Smoke looked at her hard, trying to read her expression in the dimness of the office. “I’ll worry about that later. Now, let’s get you out of here.”
None of the trio who fled the warehouse could be called coward. Sean O’Boyle had grown up on the wharfs and docks of Boston, a scrapper and hard-nose almost from birth. His widowed mother and an uncle had brought him there from County Cork, after his father had been killed in one of the uprisings. He’d never lost his brogue nor his old country manner of speech. Neither had Connor O’Fallon, who had come to American with one of his older brothers, a priest, and had immediately gone wild. He and Sean O’Boyle had fought back-to-back as boys, carving out a place for themselves among the other waifs of Boston’s waterfront.

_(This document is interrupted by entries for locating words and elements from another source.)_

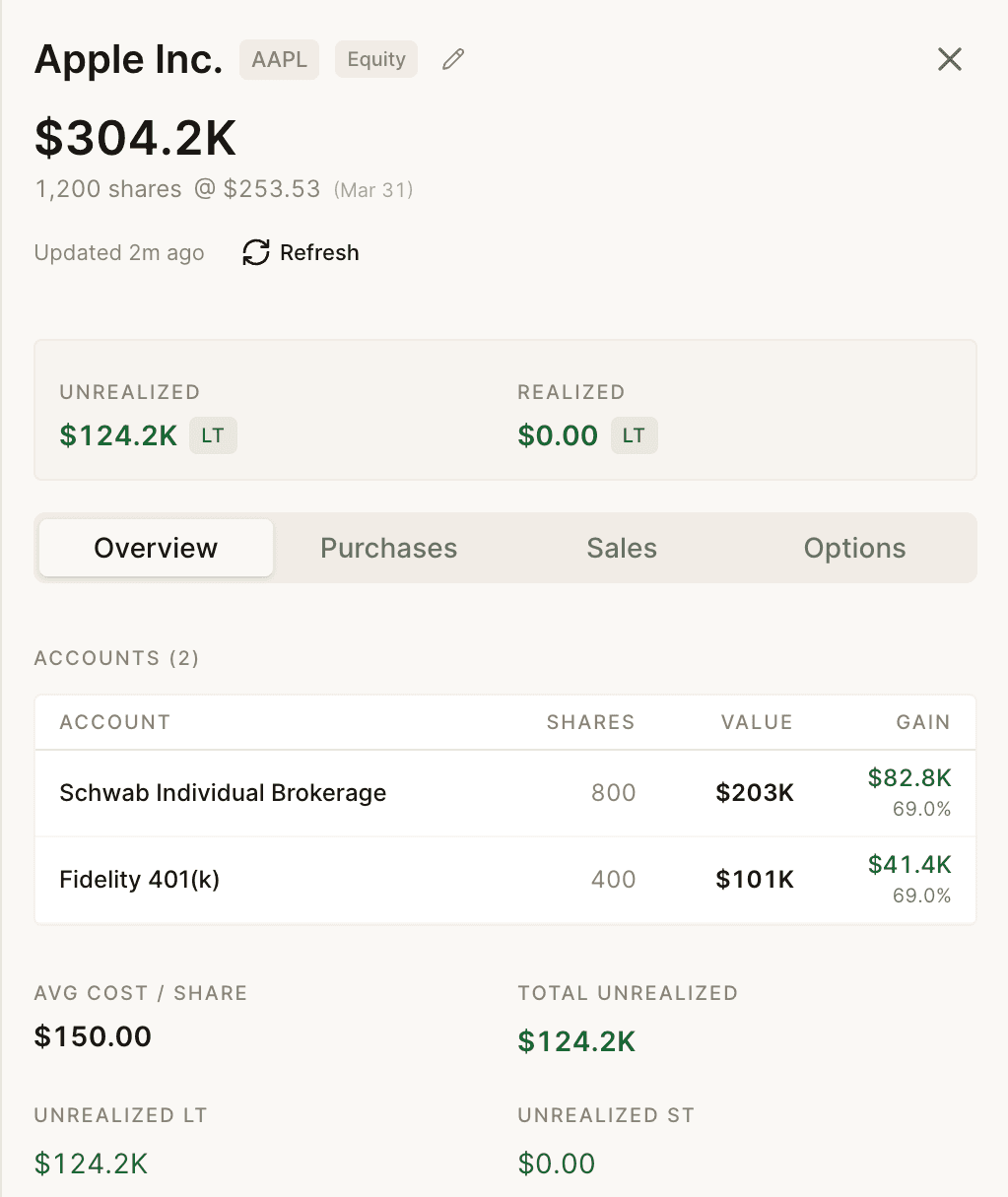1008x1197 pixels.
Task: Switch to the Options tab
Action: pyautogui.click(x=853, y=548)
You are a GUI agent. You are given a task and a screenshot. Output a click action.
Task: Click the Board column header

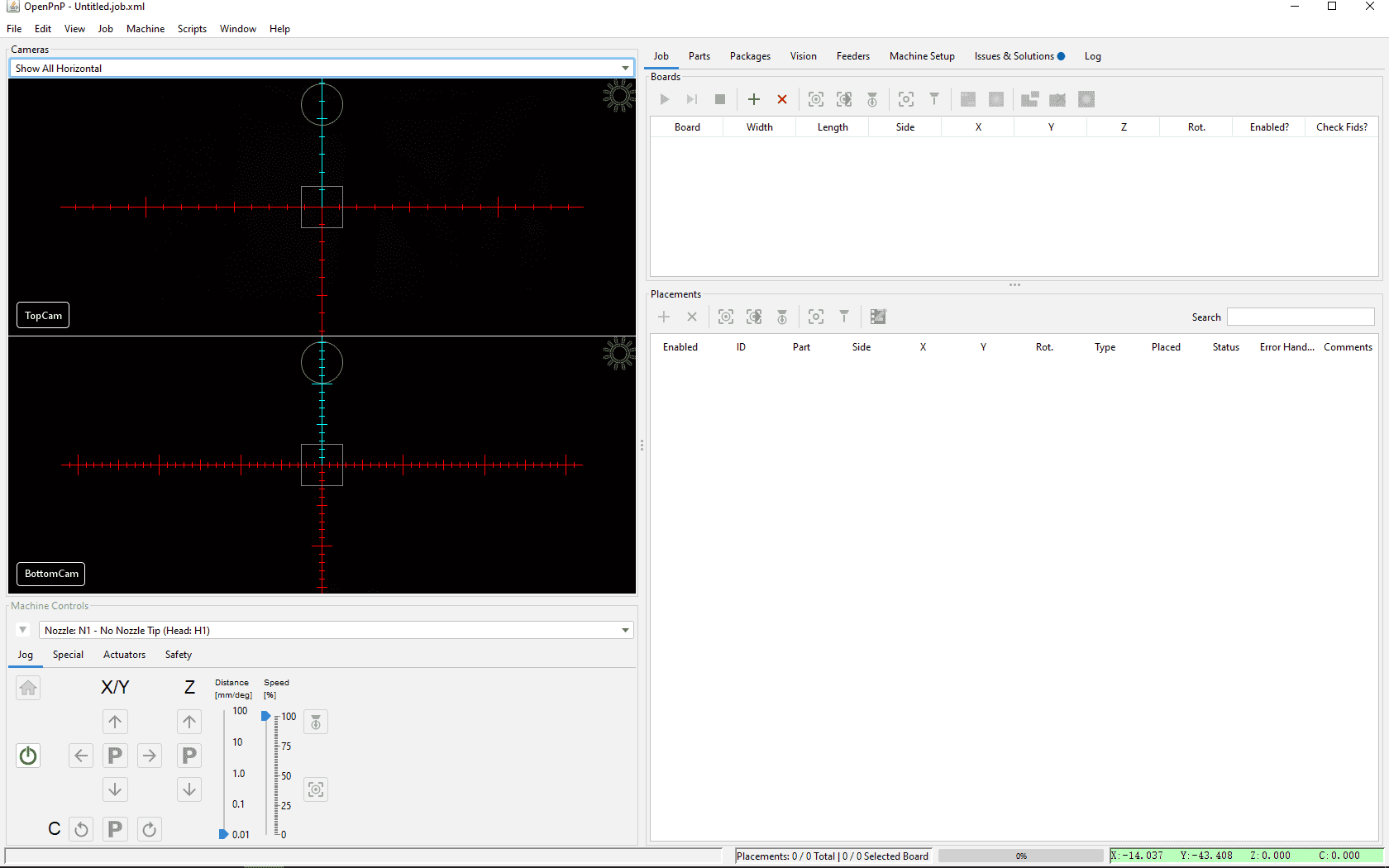(686, 127)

Early on they had attracted a follower in the form of Seamas Quern. Seamas was some four years younger, the son of a waterfront whore and a visiting Irish sailor. He had been on his own since he was old enough to walk and feed himself. By the age of thirteen, he’d led one wing of Sea O’Boyle’s mob of street hustlers, pickpockets, and sneak-thieves. As they grew older, their crimes became more serious and more violent. All three had killed grown men before they’d reached their fifteenth birthdays.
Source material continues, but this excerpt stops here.